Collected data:
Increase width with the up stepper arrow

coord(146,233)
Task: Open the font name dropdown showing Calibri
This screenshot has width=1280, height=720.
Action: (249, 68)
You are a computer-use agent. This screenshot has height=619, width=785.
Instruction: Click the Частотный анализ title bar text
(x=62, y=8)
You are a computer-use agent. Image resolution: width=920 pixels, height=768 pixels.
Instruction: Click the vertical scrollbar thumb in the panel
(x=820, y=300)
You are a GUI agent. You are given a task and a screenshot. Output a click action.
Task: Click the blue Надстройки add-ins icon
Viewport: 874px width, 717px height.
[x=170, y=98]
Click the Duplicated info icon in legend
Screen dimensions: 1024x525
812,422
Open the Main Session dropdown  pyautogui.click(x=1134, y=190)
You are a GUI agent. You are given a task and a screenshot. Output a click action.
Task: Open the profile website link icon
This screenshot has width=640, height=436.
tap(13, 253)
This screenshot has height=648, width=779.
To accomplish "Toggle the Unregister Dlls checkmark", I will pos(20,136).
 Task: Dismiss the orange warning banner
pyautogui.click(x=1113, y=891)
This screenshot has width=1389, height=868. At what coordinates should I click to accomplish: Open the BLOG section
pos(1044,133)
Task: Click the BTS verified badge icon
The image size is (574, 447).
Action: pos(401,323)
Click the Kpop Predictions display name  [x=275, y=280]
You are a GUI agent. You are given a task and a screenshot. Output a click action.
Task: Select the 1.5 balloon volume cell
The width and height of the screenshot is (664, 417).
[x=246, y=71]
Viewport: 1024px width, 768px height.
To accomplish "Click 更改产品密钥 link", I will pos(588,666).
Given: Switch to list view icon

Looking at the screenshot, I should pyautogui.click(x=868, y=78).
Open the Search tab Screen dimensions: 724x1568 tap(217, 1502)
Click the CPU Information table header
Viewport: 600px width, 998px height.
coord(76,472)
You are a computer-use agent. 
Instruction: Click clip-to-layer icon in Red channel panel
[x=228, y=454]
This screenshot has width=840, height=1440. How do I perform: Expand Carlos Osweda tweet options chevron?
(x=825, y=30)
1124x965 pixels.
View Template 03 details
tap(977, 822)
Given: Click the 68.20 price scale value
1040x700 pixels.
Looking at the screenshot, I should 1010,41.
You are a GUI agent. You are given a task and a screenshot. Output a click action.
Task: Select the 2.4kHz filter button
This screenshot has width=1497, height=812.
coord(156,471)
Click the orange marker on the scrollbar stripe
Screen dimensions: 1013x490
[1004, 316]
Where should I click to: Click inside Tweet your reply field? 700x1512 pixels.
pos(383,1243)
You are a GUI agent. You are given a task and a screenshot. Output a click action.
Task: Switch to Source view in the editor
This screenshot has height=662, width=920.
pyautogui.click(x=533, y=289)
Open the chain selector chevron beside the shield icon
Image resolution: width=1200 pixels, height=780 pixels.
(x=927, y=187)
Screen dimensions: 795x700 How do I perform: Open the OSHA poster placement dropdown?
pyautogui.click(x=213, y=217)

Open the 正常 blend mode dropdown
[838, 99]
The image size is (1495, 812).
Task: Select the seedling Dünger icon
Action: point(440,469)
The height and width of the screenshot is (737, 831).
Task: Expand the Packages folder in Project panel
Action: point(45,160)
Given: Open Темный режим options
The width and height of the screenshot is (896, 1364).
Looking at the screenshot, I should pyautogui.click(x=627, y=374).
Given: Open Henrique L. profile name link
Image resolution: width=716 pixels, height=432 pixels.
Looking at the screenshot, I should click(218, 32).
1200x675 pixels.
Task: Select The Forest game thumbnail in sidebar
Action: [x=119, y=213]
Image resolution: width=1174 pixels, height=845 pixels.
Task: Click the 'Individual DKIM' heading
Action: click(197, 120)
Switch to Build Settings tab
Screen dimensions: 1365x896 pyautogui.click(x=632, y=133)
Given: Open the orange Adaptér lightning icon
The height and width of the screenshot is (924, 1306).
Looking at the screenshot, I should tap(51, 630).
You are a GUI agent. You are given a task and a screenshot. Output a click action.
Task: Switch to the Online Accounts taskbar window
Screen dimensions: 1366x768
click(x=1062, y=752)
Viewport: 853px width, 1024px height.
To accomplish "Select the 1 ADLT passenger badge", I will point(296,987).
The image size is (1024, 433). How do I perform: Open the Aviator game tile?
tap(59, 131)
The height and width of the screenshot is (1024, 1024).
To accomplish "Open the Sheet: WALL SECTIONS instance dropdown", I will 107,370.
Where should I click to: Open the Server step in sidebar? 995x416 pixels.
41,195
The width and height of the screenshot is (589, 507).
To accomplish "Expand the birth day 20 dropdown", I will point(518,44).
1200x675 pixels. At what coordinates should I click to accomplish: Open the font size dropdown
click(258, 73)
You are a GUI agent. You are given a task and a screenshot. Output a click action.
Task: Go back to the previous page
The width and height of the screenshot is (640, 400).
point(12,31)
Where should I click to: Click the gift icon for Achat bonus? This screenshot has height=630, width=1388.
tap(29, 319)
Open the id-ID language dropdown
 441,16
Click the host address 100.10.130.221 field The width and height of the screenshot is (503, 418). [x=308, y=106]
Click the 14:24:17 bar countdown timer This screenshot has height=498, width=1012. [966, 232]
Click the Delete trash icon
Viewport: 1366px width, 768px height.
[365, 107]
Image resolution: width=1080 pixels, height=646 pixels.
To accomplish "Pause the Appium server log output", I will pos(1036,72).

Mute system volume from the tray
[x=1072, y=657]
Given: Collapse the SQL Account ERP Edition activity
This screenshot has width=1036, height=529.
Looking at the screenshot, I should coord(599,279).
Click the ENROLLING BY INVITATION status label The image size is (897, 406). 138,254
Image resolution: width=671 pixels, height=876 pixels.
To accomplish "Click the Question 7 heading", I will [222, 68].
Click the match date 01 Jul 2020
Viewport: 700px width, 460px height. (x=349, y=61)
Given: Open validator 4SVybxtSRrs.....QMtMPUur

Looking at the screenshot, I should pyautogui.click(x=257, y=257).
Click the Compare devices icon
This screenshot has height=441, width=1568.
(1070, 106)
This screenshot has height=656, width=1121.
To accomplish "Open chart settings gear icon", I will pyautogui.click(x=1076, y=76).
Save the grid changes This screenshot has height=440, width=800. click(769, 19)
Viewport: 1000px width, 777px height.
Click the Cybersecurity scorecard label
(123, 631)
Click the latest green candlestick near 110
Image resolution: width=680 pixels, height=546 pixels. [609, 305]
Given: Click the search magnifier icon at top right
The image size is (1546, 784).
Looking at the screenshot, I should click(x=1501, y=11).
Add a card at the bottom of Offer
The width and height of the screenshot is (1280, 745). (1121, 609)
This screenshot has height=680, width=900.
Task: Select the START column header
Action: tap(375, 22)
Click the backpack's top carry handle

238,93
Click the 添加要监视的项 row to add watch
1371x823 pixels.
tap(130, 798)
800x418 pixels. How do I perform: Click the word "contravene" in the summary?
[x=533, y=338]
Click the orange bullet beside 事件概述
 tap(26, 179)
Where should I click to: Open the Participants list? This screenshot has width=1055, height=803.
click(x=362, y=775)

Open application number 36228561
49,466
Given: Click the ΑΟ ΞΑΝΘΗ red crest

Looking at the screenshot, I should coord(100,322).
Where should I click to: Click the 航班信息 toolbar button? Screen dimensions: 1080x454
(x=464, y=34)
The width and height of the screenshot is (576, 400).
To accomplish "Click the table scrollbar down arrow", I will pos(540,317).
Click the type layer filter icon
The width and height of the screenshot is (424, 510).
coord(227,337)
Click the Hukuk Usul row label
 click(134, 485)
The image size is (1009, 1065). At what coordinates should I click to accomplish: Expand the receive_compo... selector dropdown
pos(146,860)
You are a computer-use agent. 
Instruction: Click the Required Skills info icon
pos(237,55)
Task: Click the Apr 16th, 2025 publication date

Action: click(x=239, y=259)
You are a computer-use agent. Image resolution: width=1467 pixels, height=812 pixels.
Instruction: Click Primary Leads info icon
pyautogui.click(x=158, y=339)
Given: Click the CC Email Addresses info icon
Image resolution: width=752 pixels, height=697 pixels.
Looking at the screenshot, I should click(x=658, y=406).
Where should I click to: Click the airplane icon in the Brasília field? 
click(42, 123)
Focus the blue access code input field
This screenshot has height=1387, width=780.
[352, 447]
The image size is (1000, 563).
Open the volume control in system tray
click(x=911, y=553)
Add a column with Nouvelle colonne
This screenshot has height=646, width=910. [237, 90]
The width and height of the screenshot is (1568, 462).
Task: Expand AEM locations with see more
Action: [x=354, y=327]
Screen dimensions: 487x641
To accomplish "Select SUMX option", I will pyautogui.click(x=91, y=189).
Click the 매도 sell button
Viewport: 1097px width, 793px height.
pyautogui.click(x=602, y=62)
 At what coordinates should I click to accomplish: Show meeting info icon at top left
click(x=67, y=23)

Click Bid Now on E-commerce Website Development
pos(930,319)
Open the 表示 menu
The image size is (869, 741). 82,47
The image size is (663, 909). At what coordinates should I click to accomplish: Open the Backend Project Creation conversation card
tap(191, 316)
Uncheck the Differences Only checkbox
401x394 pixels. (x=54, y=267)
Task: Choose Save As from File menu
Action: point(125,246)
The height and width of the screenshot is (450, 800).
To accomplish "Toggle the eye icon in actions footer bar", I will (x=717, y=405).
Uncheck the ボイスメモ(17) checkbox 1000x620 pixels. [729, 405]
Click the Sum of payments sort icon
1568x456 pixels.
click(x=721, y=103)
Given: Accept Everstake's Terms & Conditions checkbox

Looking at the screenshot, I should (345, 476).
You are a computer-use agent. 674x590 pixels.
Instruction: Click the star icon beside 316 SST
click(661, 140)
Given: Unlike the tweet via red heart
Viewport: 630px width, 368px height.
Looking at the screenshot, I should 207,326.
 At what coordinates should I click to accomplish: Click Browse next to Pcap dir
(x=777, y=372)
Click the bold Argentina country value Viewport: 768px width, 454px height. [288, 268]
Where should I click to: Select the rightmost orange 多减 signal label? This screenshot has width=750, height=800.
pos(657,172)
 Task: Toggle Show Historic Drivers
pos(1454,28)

## Task objective:
Take every line from the data above that holds "blue" and copy it out.

## Solved exercise:
Task: Click the blue Надстройки add-ins icon
Focus the blue access code input field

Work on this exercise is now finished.